This Dream

August 25, 2011

I have this dream. It involves Jesse and I sitting on our couch in the morning. He’s sipping coffee and we are talking about the upcoming things in our day. Then, we hear ‘the sounds’ emanating from upstairs. And soon, six sets of little feet come pitter-pattering down the stairs. We help them grab their bowls of cereal and glasses of milk.  As we all converge around the living area, Jesse prays and reads something from the Bible.

That’s it. That’s my dream. Its simple. Nothing fancy. It has been my dream since I met him – Jesse. I always wanted a lot of kids and when he said 6 sounded fun – well, we were meant for each other.
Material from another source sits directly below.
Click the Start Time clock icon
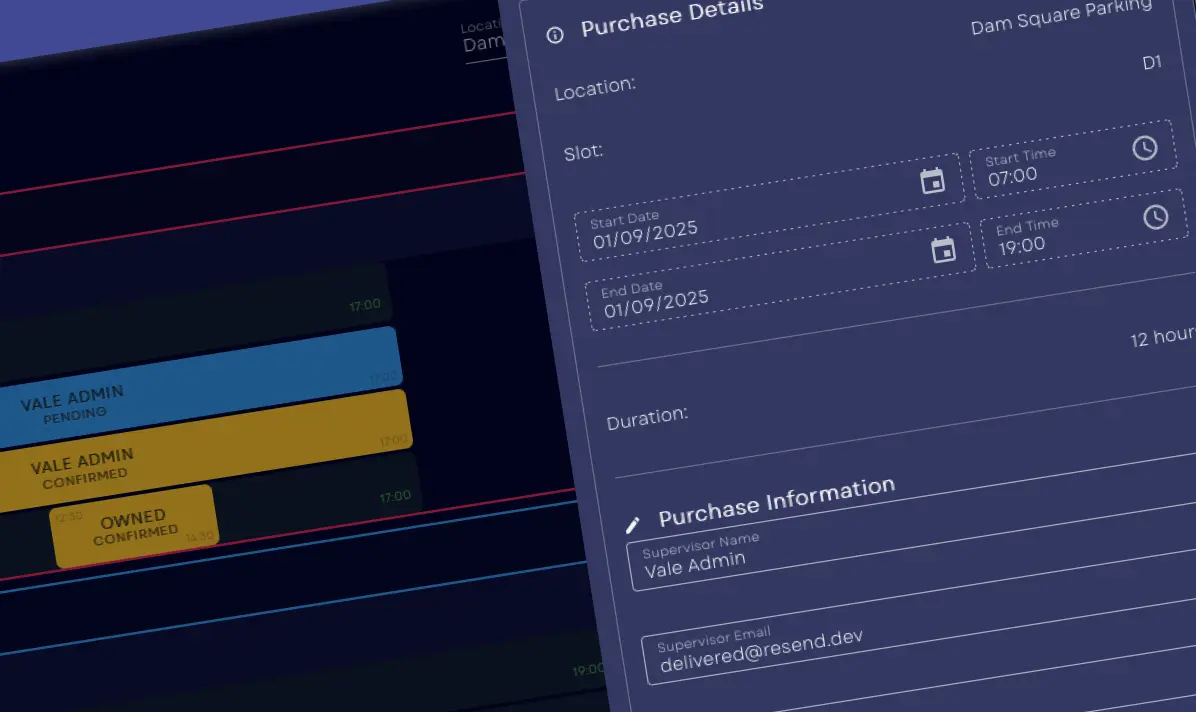This screenshot has height=712, width=1196. [1144, 148]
We got married and started building our lives together.

We bought a huge house and got pregnant. Our little lady arrived on the scene.

Around this time, we fell in love with the youth group at our church.  We felt God calling us.  At the same time, Jesse discovered a calling to return to college and study graphic design.  He started a work from home job and went back to school. I started working full-time.  We became the youth ministers at our church and we just felt so excited about the things God was bringing into our lives.  Soon, this little dude came too.  And we were very excited.
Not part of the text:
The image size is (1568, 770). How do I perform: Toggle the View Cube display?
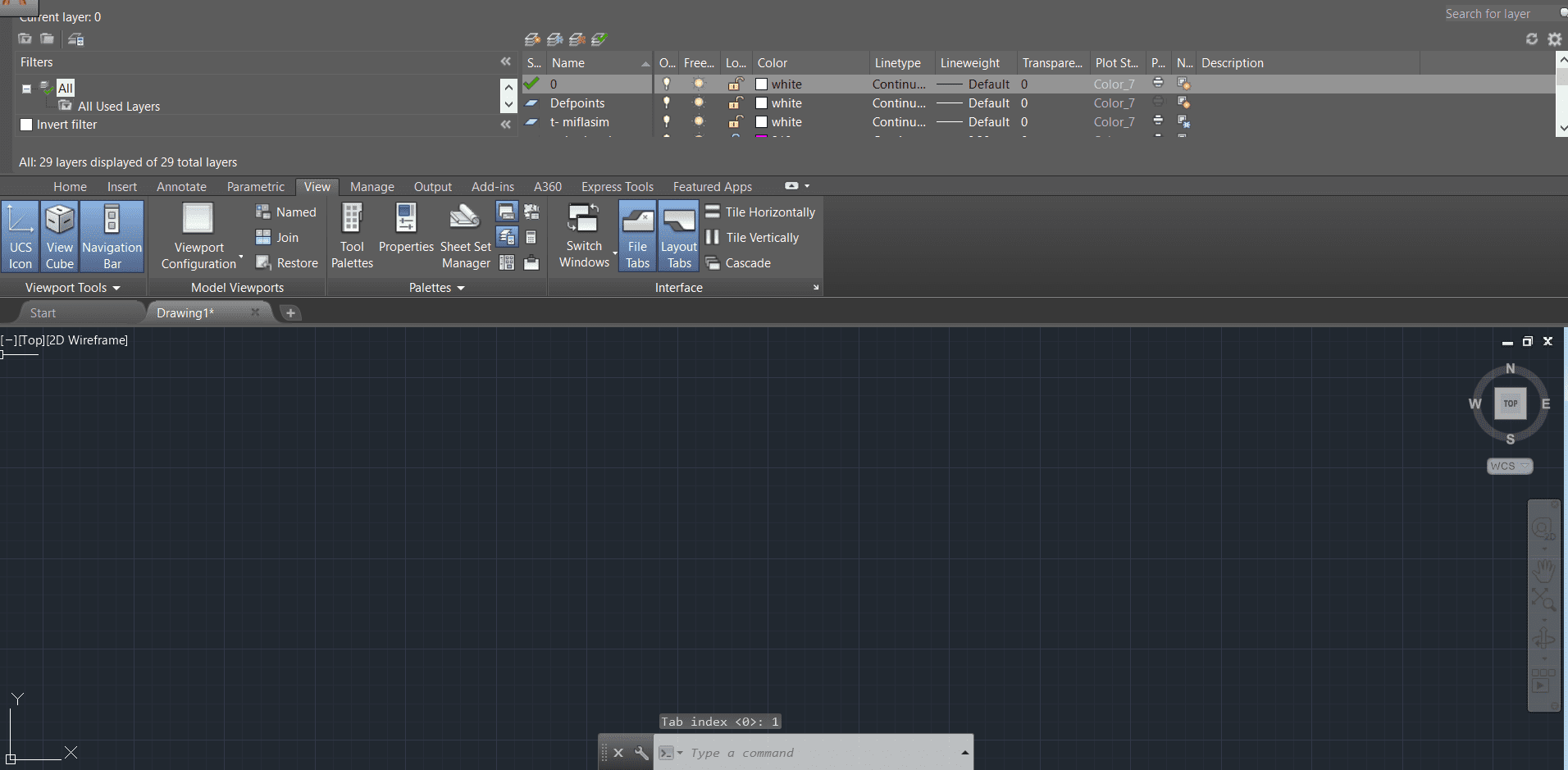(x=59, y=236)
Jesse’s work-from-home job became demanding – they didn’t even give him 2 days off for Evan’s birth.  I had a c-section and had limitations – I couldn’t carry anything heavier than the baby.  This made it hard to care for our little ones.  In the end, Jesse had to leave that job.  We moved out of our gargantuan house and into a two bedroom apartment.  Six months later, we were officially in foreclosure.  I started working night shift. I got pregnant. We stepped down from ministry.  The bill tally was $1000 more than we made each month. Peanut butter and jelly was our daily staple.  It began to feel a little less ‘exciting’. 
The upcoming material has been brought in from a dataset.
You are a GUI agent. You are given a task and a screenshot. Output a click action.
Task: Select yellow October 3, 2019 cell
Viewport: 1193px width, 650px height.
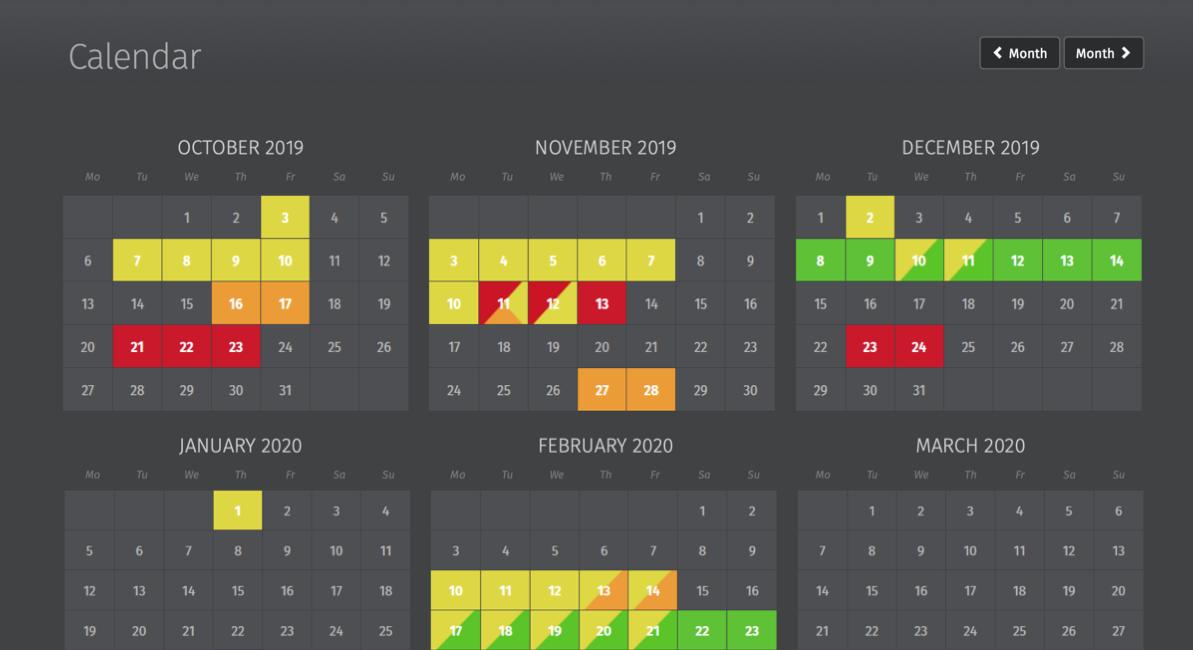click(x=285, y=217)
In my third month of pregnancy, I developed kidney stones.  In my fifth month, overwhelmed by the circumstances around me, I became depressed and suicidal.   Our apartment lease ended and my parents offered to let us live with them. I think ‘very worried’ hardly described my mom’s feelings.

We moved in and welcomed some Good News.

At Evan’s 18-month check-up, the doctor was concerned about his lack of speech.  Soon we sat in a neurologist’s office and listened to his remarks that we were likely looking at ‘autism spectrum disorder’. 

In these moments, I felt so far from the patter of six little feet and Bible readings over coffee. Some days I still feel pretty far from it.  I wonder if it is even worth considering anymore. 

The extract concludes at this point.